Luc Besson’s sci-fi thriller Lucy explores the idea of the full potential of the human brain. Using a wacky cocktail of scientific theory and action, Lucy excites as well as intrigues.
Scarlett Johansson is no stranger to the weird and wonderful characters, recently playing a mysterious alien woman (Under the Skin), a machine dating Joaquin Phoenix (Her) and a Russian assassin (Avengers/Captain America/Iron Man). So ultimately she should have no problem playing an American student on her travels in Taiwan, mixing with the wrong people, but after being kidnapped by some Korean gangsters, she is forced to become a drugs mule amongst others who have suffered a similar fate. She is to smuggle bags of a new crystallised drug called CPH4 that has been surgically implanted into her stomach. When one thug gives her a beating, one of the bags inside of her bursts and the drug immediately disperses into her blood stream, enhancing her intelligence, speed, pain threshold and everything else needed to become some form of super human.
Meanwhile, professor Morgan Freeman is investigating the usage of the human brain and what possibilities lie in store were we to ever exceed the 10% we use.
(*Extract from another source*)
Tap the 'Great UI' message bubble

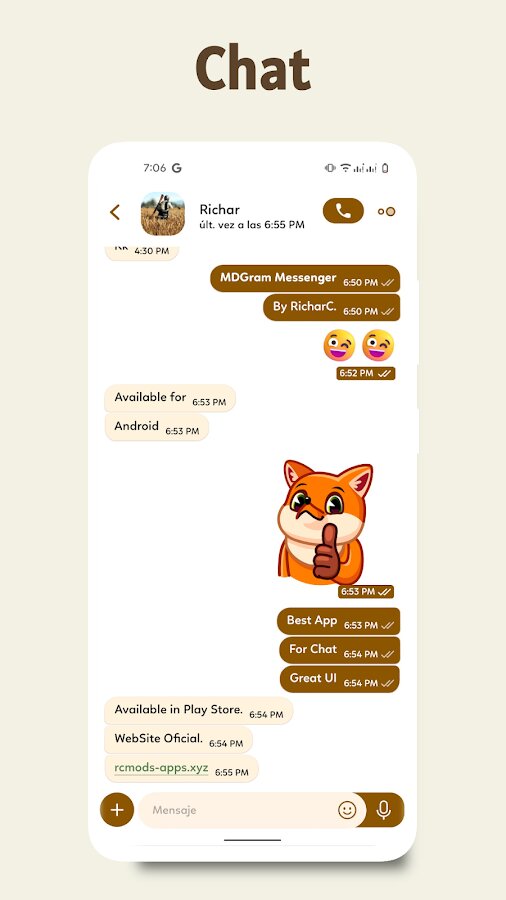coord(340,679)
With her brain usage continuing to grow, Lucy discovers and goes in search of the professor in order to learn more about her fate as well as unleashing her knowledge on him. This includes tracking down more CPH4 from her fellow drug mules (who due to her immense intelligence don’t take long to find), in order to reach 100% brain usage and God like status. But with the angry Koreans out to get their product back, there are a number of obstacles to overcome before Lucy and the professor get what they seek.
Besson must be complimented on the visual merits of the film. The first half an hour is a contrast between Lucy’s kidnapping and her drug hit and the professor giving a lecture of the brain usage, tied in with some fast paced real life sequences of life and nature. The shots of the CPH4 flowing through her blood stream are also visually intriguing, but the scene as she reaches 99% usage is perhaps the strongest the film has to offer.
Where Lucy is let down is in some of the unbelievable (not in a good way) action sequences including the car chase, which in some circumstances beg the question: was that really necessary? Despite this minor setback, however, credit must go to Besson for making such a fascinating idea look visually remarkable on the big screen. Being Besson, much of the film is based on Paris but given some of the set pieces around the city, you can’t blame him.
Lucy is by no means a masterpiece but the ideology and premise behind the film along with the delivery are certainly amiable at the very least. Strong performances up front by Johansson as the super human Lucy and Freeman as the startled professor, also do the film just cause. In places it’s weird and wacky beyond belief but nevertheless, Lucy will certainly get your mind going…but only at 10%.